At the current exponential speed of technology, if you’re not an early adopter, you’ll be wearing smart clothing in the next five years. Ten years from now you will just call it your threads or whatever the kids call clothing in the future.
Smaller Accessories
Of course, watches will never go out of fashion. It looks like the next generation Apple Watch should be out by the end of the year, promising to be smaller and more powerful than the first version (no surprise).
What may change for watches is they’ll stop being the only source of data.They are already set to be joined with smart rings, smart contact lenses, smart shirt buttons, and other smart-wear. Everything we wear is a potential target for wearable tech.
What does this mean for fitness?
The more accessories we have tracking our vitals, the better that data should be. More importantly, as this technology gets less cumbersome, it will be easier for anybody to utilize wearables.
Like the argument for smart clothing, wearable accessories will employ key learnings from fitness, then drill them down to the masses, just like military technology learns from the battlefield, then is adapted for use by citizens.
In the future, you won’t even have to be a nerdy gym rat to track your health. It will just happen.
Our predictions?
Expect accessories to integrate with smartphones, clothing, and watches. This is called multipoint data.

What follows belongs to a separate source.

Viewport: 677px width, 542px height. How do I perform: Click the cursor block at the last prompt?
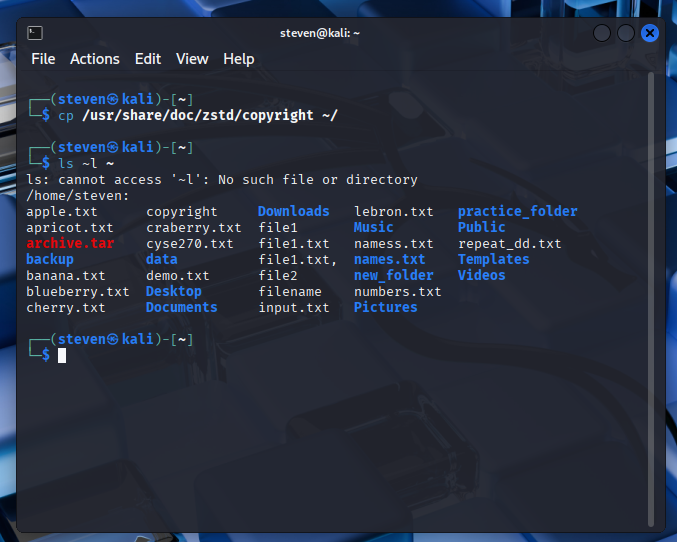pos(62,355)
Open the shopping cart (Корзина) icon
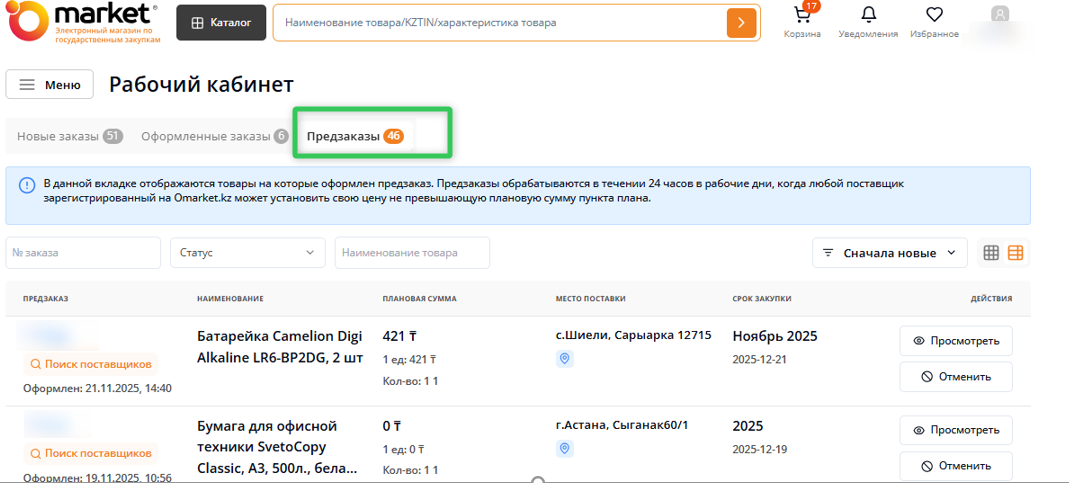 [802, 17]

Your smart ring, your watch and the buttons on your shirt will communicate with your phone or some central hub to create a very robust picture of your overall health. That information will be constantly tracked to be uploaded into your doctor’s computer for detailed analysis.
Gesture Based Technology
If you’ve been tracking technology in recent history, you’ve heard of Leap Motion, the gesture-based mouse that tracks hand motions in the air. Rather than put your oily fingers on your gear, Leap Motion allows users to make gestures in the mid-air to move cursors, open windows, swipe pages and more.
In the future, this sort of technology will integrate with all the above. You may turn on your smart shirt just by flicking your fingers.

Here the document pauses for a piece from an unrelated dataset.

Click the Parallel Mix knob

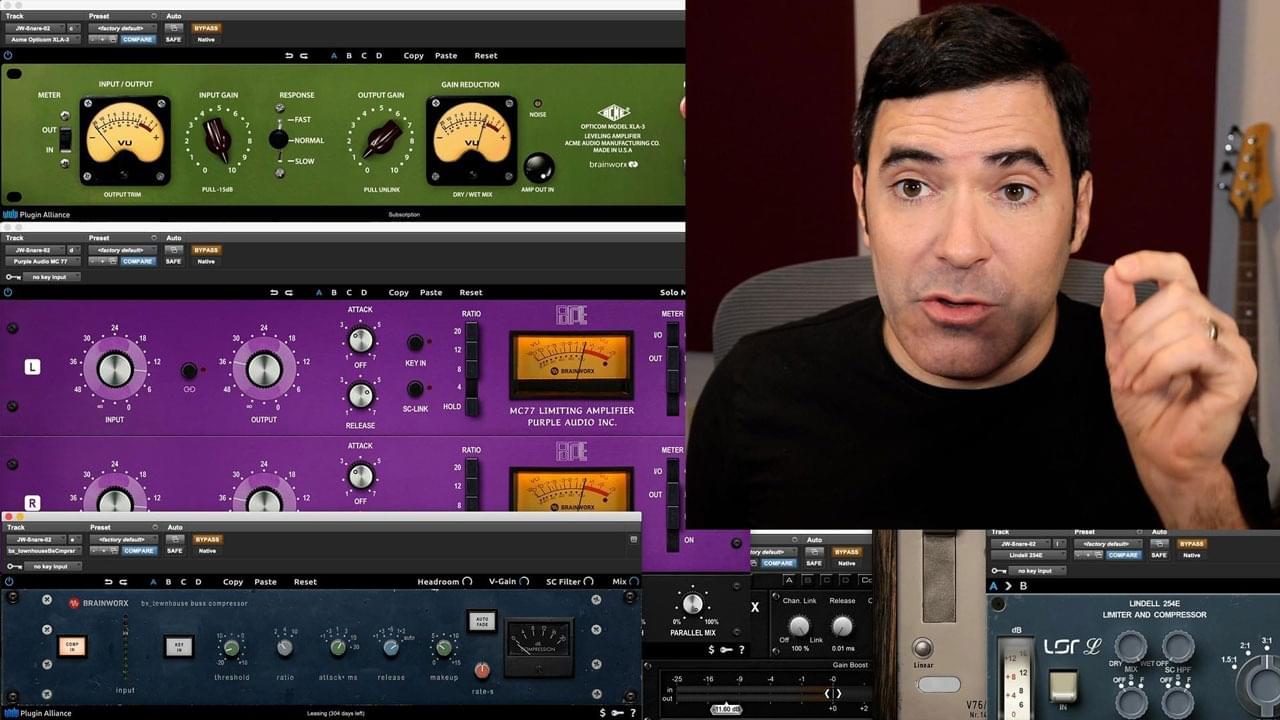pyautogui.click(x=692, y=602)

What does this mean for fitness?
In a world where we expect to see greater but more invisible integration of wearable technology, it’s highly probably that the need for screens will be cumbersome. It will be more practical to activate or navigate your wearables by gesturing.
Imagine increasing the speed of your treadmill by giving it the thumbs up. What if the load on your weight stack could be dynamically increased by blinking your eyes? What if a spotting system could swing into place with the same technology?
Our predictions?
The first edition of Leap Motion was released with some functionality issues, but these things have a way of moving quickly once a company catches their stride.
The first iPhone was nowhere near as impressive in practice as is it was in concept, but now all smartphones are pretty fascinating. It will be a good five years, maybe seven, before this tech makes it to your body.
But then what?
Of course, all of this is fun to talk about, but the future is nearly impossible to predict. There seem to be as many kick starters for new wearables as there is vaporware. As always, history is told by the winners, so it’s anyone’s guess.That said, we’re gonna go way out on the limb here with one more prediction.
At some point, probably ten years out, someone is going to be injected with the first nanobot smart blood. They won’t wear clothing, watches, rings or jewelry to track anything. In fact, they won’t even carry a phone.
This will be the official death knell of wearables; the day they stop being worn. Inside the bodies of these early adopters, nanobots will create an internal network to not only track vitals but to connect their whole body to the outside network.
In the future, we will become the computer. Phone calls will appear like magic in our ears. We’ll simply speak to reply. Music for the workout? It will play just like a phone call, except users will still be able to hear traffic. (It won’t matter because the cars will all be networked too.)
One thing is for sure. You will still have to drag yourself to the gym. No technology is going to take that away. But those little bots in your blood may help you increase your lift while you’re there.
No matter what, wearables are about to get very cool.